Inhibition of atmospheric lean and rich CH 4/O 2/Ar flames by phosphorus-containing compound

Abstract

The mechanism of flame inhibition by phosphorus-containing species (PCSs) is known to involve their effect on the recombination of atoms and free radicals in flames. Chemical inhibition of laminar atmospheric methane/oxygen flames by trimethylphosphate over a range of equivalence ratio has been studied experimentally, using the heat flux method for measurement of burning velocity and molecular beam mass spectrometry for measurement of concentration profiles of both stable and labile species, and with numerical modeling using detailed chemical kinetic reaction mechanisms. Concentrations of H and OH in flames with and without the inhibitor were obtained by measurements and modeling. The addition of the inhibitor reduces the maximum concentrations of H and OH (in the reaction zone) in the lean and rich flame. This reduction is much larger in the rich flame than in the lean one. The concentration profiles of PCSs—PO, PO 2, HOPO, HOPO 2, and H 3PO 4 were measured and simulated for rich and lean flames stabilized on a flat burner. According to flame speed measurements for inhibited CH 4/air flames over a range of ϕ, the inhibition effectiveness E i increases in the range of ϕ = 0.8–1.2 and then decreases with a further increase of ϕ. The increase in E i in the range ϕ = 0.7–1.2 is attributed to a change of PCSs composition.
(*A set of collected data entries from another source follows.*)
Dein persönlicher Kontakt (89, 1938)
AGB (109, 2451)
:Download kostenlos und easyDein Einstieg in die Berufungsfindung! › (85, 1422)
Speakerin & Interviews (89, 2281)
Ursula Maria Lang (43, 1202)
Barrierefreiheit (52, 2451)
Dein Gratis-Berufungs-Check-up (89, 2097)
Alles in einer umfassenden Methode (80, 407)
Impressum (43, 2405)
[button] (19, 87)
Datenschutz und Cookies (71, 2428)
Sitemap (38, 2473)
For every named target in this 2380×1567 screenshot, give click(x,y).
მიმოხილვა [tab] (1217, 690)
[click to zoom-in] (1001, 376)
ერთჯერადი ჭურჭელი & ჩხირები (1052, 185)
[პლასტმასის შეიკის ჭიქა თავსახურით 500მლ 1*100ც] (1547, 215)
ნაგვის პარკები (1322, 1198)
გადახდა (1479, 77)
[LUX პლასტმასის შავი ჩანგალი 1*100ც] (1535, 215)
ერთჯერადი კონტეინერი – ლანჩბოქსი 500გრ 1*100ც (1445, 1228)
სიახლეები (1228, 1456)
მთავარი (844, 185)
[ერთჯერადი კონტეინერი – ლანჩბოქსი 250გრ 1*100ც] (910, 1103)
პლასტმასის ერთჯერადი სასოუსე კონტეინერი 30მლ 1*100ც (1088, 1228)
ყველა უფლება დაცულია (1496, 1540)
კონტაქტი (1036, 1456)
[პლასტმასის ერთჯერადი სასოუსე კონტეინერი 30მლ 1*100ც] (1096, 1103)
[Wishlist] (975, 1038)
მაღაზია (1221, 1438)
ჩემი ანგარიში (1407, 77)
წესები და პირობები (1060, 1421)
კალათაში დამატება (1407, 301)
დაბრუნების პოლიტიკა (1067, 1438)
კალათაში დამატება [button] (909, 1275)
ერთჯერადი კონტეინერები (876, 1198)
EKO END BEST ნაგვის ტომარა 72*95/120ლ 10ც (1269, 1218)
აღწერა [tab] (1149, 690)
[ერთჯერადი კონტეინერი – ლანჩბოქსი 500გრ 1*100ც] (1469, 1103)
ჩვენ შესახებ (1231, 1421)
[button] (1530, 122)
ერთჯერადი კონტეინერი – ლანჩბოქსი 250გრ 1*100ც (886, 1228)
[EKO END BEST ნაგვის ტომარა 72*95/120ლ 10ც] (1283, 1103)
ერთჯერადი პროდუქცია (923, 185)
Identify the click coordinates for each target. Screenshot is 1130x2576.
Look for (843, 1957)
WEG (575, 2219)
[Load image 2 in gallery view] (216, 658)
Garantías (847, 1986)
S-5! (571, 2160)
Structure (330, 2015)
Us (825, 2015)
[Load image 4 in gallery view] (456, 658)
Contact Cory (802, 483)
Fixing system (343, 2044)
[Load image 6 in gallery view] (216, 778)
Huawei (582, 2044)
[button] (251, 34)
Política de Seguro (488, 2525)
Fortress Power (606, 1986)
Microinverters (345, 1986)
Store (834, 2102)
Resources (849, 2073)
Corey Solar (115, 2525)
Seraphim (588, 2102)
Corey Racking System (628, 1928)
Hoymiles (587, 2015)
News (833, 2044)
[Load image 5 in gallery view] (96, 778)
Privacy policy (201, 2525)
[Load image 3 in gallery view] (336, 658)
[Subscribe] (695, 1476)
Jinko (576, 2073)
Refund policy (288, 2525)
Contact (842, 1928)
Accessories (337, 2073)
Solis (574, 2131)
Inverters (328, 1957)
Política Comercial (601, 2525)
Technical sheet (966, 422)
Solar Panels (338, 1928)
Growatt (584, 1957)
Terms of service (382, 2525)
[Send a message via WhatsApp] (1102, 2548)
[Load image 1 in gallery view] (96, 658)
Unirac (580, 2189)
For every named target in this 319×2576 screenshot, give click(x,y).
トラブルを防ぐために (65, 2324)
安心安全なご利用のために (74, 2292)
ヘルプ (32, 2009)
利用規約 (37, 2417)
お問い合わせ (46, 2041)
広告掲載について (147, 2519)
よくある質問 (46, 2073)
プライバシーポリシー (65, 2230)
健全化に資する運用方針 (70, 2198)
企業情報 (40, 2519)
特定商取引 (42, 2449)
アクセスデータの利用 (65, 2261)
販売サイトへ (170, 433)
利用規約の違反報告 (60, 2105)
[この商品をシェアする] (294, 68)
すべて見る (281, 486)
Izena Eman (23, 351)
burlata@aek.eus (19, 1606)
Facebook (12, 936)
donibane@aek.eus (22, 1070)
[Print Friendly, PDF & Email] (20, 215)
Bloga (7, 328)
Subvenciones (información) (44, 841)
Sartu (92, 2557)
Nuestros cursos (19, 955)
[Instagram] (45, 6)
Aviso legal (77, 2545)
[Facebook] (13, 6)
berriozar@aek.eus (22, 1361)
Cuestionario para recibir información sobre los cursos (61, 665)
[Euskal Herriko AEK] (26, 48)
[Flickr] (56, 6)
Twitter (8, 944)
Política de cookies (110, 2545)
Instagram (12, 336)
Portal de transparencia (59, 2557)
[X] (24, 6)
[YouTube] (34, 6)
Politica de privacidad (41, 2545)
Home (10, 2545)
The reduction in E i for ϕ > 1.2 can be explained by a decrease in the concentration of active PCSs due to an increase in the concentration of inactive species, such as CH 3PO 2 and other products of incomplete combustion of TMP. The inhibition effectiveness E i versus ϕ correlates with change of H and OH concentration at addition of TMP in flame. Validation of the previously developed model for inhibition by PCSs has shown that in spite of some discrepancies it adequately describes many experimental results.